The Beretta Model of 1915 was the beginning of the long-running Beretta semi-automatic pistol line (their first-ever pistol in fact). In this period of history, the self-loading pistol was just gaining traction though the tried and proven revolver - with all its reliability, robustness and widely accepted action - still proved the sidearm of choice for national armies. Additionally, such weapons were also primarily issued/purchased at the officer level and not issued as a standardized secondary/backup weapon as seen in today's armies. The Beretta Model 1915 was adopted by Italian forces during World War 1 (1914-1918) due to the shortage of small arms encountered there and elsewhere in Europe. The rather no-frills weapon managed a serviceable existence throughout the "interwar" years and was still is circulation by the time of World War 2 (1939-1945). Despite the arrival of the Beretta Model 1915 during The Great War, it did not supplant other offerings of the Italian Army at the time - namely the Bodeo revolver of 1889. The competing Glisenti and Brixia self-loaders also failed in this respect. It was not until the Beretta Model 1934 that the Beretta was firmly entrenched as the standard-issue Italian Army sidearm though, since 1916, Beretta numbers had steadily grown to eventually overtake their competition.
The new Beretta weapon was primarily chambered for the 7.65x17mm Browning SR cartridge and was followed by the limited-run 9x19mm Glisenti Short chambering thereafter. The primary 7.65mm-chambered sidearm relied on a simple blowback design consistent with handguns of these calibers while 9mm marks brought about use of revised and strengthened internals to handle their heavier cartridge loads. Overall design was quite conventional including a fixed grip handle, solid trigger surrounded by a strong ring and slab-sided slide. The slide contained the front and rear iron sights as well as a top-mounted ejection port with grips at the rear for proper management. A forward portion of the slide was also cutaway in true Beretta fashion (this design feature continuing in the modern Model 92). Barrel protrusion was minimal at the muzzle. The slide remained open following the firing of the final cartridge in the magazine to which a new magazine was inserted into the base of the grip as usual - each detachable box holding up to eight cartridges in a spring-loaded design. As the Browning and Glisenti cartridges were generally similar (save for their charge), ammunition counts between the two types did not vary in the standard magazine.

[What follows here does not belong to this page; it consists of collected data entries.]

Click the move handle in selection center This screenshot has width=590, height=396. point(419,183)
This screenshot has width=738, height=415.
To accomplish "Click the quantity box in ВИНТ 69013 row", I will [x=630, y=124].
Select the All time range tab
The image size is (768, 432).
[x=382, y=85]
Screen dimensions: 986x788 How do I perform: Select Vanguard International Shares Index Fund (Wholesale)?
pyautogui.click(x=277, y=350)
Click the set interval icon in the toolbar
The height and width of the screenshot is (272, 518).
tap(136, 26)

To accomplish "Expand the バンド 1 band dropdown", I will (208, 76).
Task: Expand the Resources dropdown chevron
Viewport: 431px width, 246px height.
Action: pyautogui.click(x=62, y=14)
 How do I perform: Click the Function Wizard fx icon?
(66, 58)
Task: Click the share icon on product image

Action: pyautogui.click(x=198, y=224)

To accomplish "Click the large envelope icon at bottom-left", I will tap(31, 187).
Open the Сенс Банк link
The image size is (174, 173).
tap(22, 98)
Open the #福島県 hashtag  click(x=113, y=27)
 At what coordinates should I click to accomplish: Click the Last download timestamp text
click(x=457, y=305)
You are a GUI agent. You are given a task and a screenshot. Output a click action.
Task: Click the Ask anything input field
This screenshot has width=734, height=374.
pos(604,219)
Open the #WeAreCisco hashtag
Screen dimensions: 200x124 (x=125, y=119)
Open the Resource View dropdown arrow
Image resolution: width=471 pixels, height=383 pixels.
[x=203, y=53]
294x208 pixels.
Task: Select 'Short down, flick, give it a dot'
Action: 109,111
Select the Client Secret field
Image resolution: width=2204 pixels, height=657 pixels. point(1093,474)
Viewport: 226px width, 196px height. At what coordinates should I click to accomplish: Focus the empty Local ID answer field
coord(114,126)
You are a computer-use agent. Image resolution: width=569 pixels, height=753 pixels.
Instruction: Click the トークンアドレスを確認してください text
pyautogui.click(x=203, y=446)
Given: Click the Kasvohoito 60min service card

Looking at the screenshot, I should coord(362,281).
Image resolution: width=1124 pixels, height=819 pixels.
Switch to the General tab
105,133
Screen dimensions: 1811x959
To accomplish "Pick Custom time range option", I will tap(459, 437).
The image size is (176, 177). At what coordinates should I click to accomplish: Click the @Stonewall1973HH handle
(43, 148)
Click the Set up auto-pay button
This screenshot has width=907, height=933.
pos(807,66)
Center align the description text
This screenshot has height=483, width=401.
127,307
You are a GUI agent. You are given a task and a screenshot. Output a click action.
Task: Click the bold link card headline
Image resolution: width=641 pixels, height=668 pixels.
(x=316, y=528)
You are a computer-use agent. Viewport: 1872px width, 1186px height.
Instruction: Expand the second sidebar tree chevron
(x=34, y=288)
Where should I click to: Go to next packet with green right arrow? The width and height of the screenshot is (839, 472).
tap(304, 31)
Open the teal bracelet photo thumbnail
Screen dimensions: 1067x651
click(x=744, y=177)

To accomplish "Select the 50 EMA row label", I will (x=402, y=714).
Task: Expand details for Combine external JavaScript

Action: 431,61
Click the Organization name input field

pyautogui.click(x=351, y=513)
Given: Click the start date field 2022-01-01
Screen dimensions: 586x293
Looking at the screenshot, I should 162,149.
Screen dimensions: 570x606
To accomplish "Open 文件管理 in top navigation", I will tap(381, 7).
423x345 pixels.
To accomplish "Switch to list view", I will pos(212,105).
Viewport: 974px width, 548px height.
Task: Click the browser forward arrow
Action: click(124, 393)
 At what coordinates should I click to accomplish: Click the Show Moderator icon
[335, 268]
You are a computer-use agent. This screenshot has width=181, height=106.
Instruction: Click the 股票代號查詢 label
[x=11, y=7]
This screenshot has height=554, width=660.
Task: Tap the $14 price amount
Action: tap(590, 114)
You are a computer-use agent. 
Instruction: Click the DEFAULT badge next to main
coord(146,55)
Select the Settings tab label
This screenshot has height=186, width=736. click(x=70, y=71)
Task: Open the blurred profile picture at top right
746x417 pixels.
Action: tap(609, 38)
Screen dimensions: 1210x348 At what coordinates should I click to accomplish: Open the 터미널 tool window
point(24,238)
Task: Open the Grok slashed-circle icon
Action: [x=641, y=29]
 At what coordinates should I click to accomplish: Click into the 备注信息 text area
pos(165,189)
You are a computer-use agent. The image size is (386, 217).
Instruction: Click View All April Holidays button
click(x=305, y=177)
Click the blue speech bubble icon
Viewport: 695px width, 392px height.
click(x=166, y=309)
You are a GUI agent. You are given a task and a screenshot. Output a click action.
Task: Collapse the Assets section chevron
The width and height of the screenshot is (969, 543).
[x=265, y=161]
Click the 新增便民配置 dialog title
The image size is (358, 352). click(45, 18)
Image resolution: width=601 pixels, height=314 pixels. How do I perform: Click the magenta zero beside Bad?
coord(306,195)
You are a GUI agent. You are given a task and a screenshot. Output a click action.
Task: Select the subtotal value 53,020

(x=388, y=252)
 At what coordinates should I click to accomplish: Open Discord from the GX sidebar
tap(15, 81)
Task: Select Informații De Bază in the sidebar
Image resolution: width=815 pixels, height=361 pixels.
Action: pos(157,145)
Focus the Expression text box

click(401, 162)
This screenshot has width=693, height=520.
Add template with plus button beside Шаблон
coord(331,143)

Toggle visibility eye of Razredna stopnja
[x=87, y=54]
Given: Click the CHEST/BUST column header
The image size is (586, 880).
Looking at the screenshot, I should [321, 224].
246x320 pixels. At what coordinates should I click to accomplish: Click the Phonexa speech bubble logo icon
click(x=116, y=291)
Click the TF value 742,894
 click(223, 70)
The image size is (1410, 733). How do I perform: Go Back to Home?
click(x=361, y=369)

Production of Model 1915 pistols ranged from 1915 into 1945 which allowed them to appear in formidable numbers throughout World War 1 and World War 2. The line was improved through the newer "Model 1915/19" model of 1919 and these were given extended slide cutaways (to incorporate the ejection port in its reach) and revised safety catches. A longer barrel was instituted though the design still came in shorter than the preceding mark. The wooden grip panels of old were replaced by sheet metal types to help lower production costs at the expense of some comfort. Some Model 1915/19 marks were inducted into the Italian Army in 1922 as the "Model 1922" and these were chambered for the 7.65x17mm Browning SR cartridge. Both the Model 1915 and Model 1922 eventually led to the more refined Model 1923 and its 9x19mm Glisenti chambering. Very few of this Beretta model were made.